The language of the Act raises a number of questions.
- First, it is unclear whether the carryover requirements impose an overall accrual cap of 40 hours on an employee’s paid leave bank. In other words, if an employee carries over 40 hours of accrued but unused paid leave from 2024 to 2025, does the employee’s accrual cease once their bank reaches 40 hours? Or does the employee accrue up to another 40 hours in 2025, for a maximum balance of 80 hours, but with an annual use cap of 40 hours?
- Second, the Act suggests that an employer may be able to provide a pro rata frontload to both new hires and part-time employees. However, the IDOL should provide further clarification regarding the impact, if any, of a pro rata frontload on a part-time employee’s carryover and annual usage caps.
- Third, and as previewed above, the Act exempts employees who are covered by a bona fide CBA with an employer that provides national “and” international delivery, pickup and transportation services of parcels, documents, and freight. Thus, as written, those employers solely providing national services will not appear to be covered by this CBA exemption. It is unclear whether this actually was the intent of the legislature.
- Fourth, Chicago and Cook County have not made changes to the paid sick leave accruals available to employees under their separate ordinances since the laws took effect July 1, 2017. However, Chicago most recently expanded the covered reasons for use under its ordinance effective August 1, 2021. If Chicago introduces further changes in the future – e.g., a smaller minimum increment of use or the broader definition of a covered family member – would the ordinance also need to be converted to a mandatory paid time off law to comply with the Act?
- Finally, the Act states that employees may choose whether to use their paid leave under the Act “prior to using any other leave provided by the employer or State law.” The suggestion here is that employees can now “stack” their paid leave with other state unpaid leave entitlements to extend their total time off from work. This includes, for example, the recently amended and expanded Family Bereavement Leave law, which provides employees with up to 10 workdays for each qualifying bereavement event under the law.

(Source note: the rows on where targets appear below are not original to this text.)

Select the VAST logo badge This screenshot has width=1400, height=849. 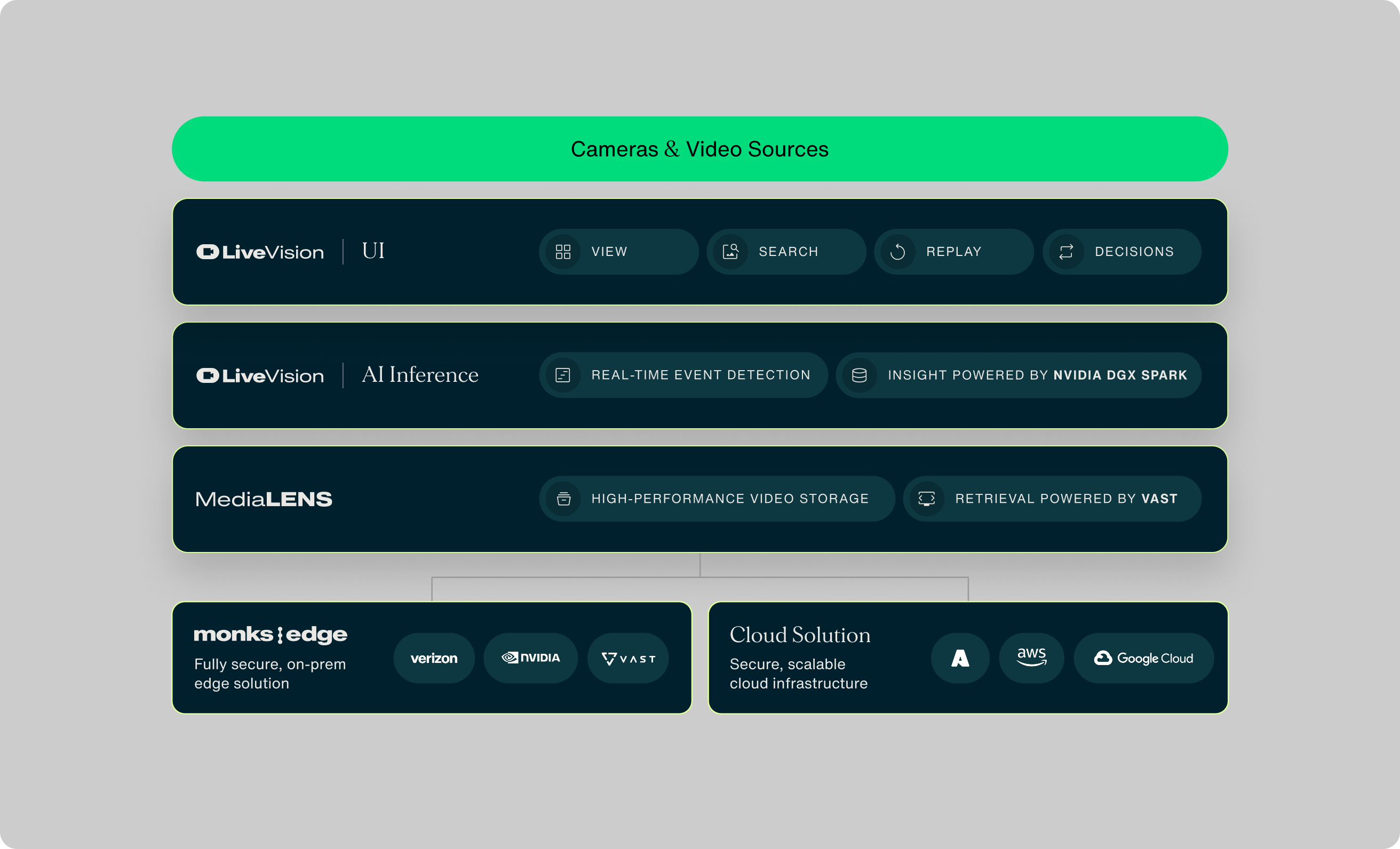click(628, 658)
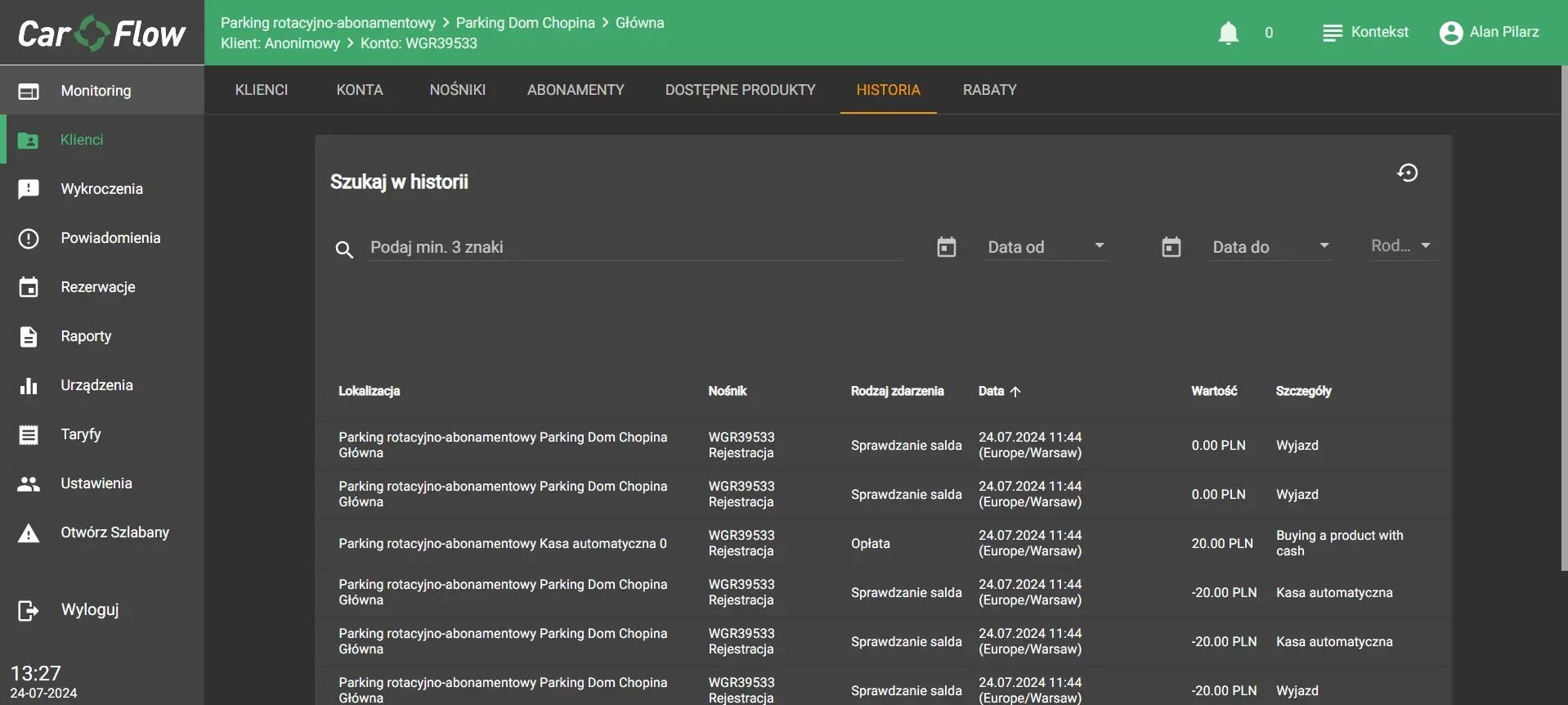Screen dimensions: 1568x705
Task: Click Parking Dom Chopina breadcrumb link
Action: click(525, 23)
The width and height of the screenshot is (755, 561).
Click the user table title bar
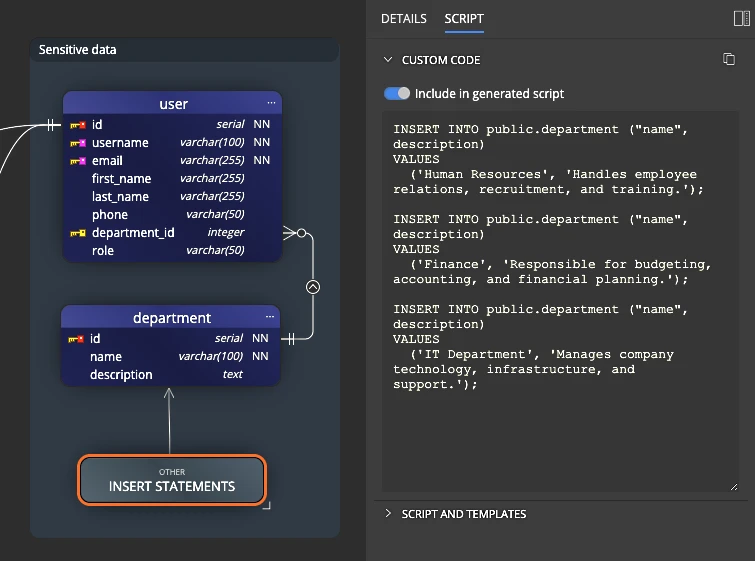point(173,104)
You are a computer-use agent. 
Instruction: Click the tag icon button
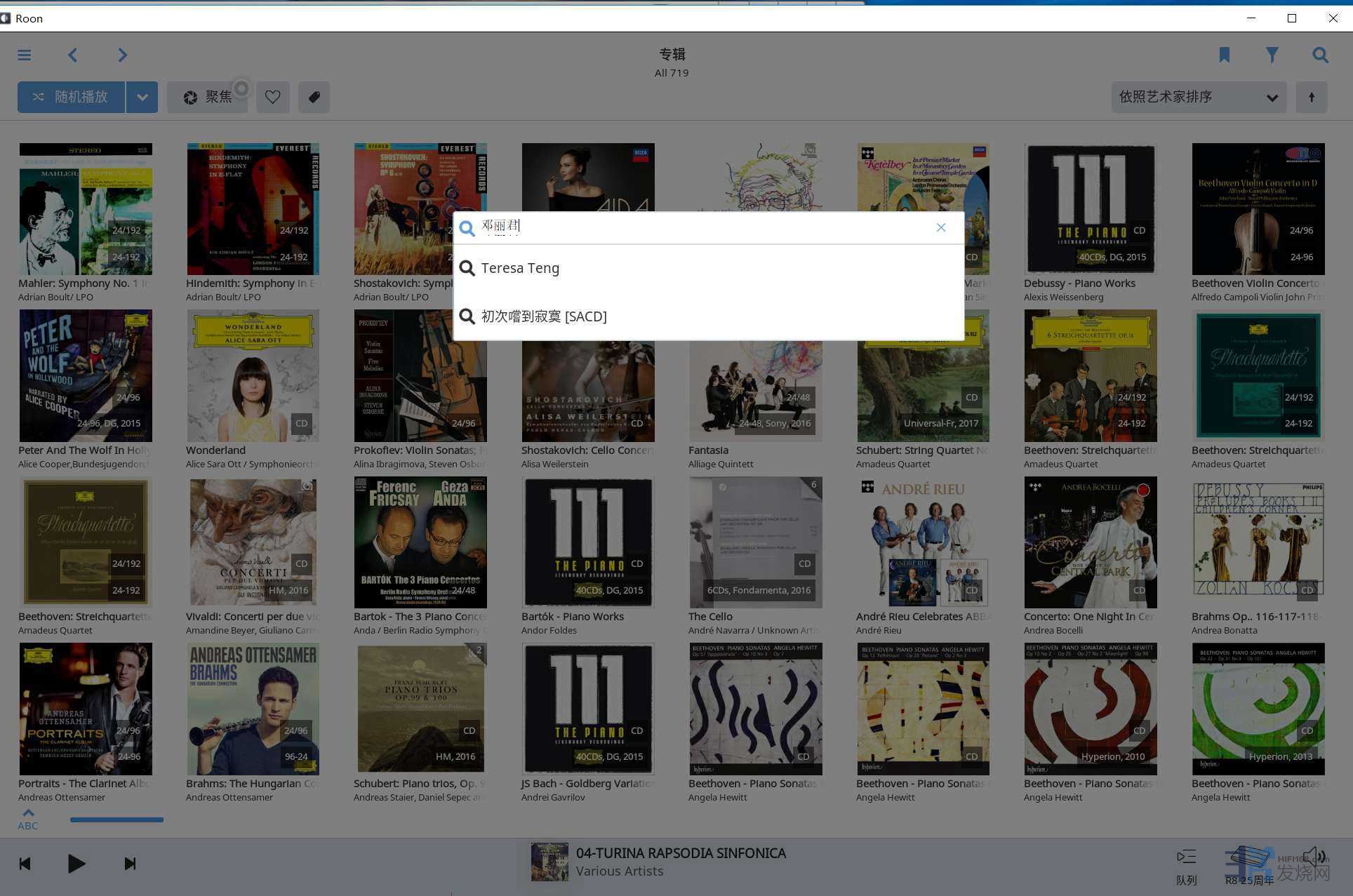point(314,97)
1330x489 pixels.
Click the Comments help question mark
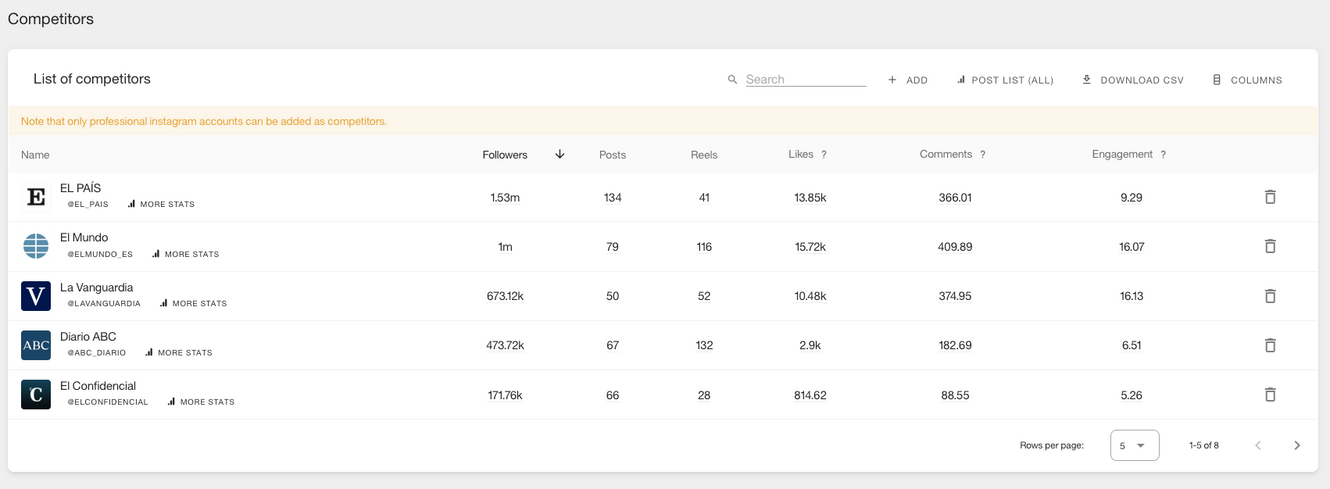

Key Takeaways and Next Steps
The introduction of mandatory paid leave on a statewide level will be a significant shift for Illinois employers. We expect additional guidance to be forthcoming from the IDOL prior to the law’s January 1, 2024 effective date. However, employers should start analyzing their compliance strategy with respect to usage of existing paid leave policies and treatment of their Chicago and Cook County workers.